The CENSORING column permits to mark censored data. When an observation is marked as censored, the (upper or lower) limit of quantification is given in the OBSERVATION column (not in a separate column).

- CENSORING = 1 means that the value in OBSERVATION column (that we call \(y_{obs}\) here) is an upper limit. The true observation y verifies \(y<y_{obs}\).
- CENSORING = 0 means the value in response-column corresponds to a valid observation (no interval associated).
- CENSORING = -1 means that the value in OBSERVATION column (\(y_{obs}\)) is a lower bound. The true observation y verifies \(y>y_{obs}\).

The mathematical handling of censored data is described here.

#### Format restrictions:

- A data set shall not contain more than one column with column-type CENSORING.
- For dose lines, the content is free and will be ignored.
- For response lines, there are only four possible values : -1, 0, 1 and ‘.’ (interpreted as 0).

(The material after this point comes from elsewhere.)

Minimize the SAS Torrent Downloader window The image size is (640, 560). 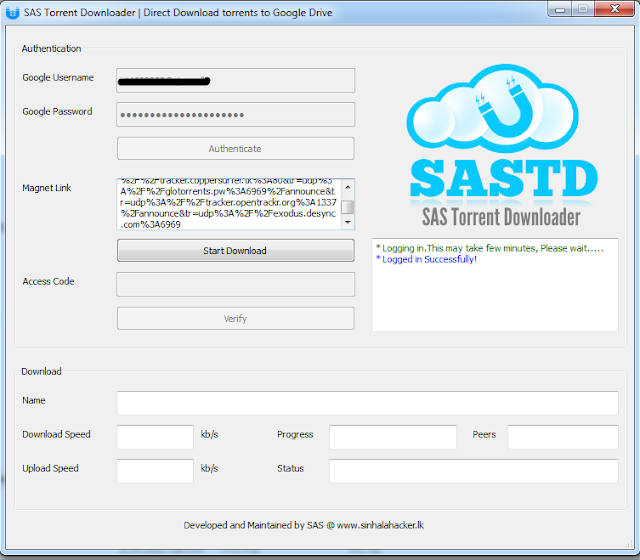555,11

### LIMIT: limit for censored values

When the column LIMIT contains a numeric value and CENSORING is different from 0, the value in the LIMIT column is interpreted as the second bound of the interval. Writing \(y_{obs}\) the value in the OBSERVATION column and \(y_{limit}\) the value in the LIMIT column, the true observation y verifies \(y\in [y_{limit}, y_{obs}]\). When LIMIT = ‘.’ , the value is interpreted as -infinity or +infinity depending on the value of CENSORING (1 or -1 respectively) as if the LIMIT column would not be present.

#### Format restrictions:

- A data set shall not contain more than one column with column-type LIMIT.
- A data set shall not contain any column with column-type LIMIT if no column with column-type CENSORING is present.
- Allowed values are doubles and dot ‘.’ , and strings are not allowed (even when CENSORING = 0).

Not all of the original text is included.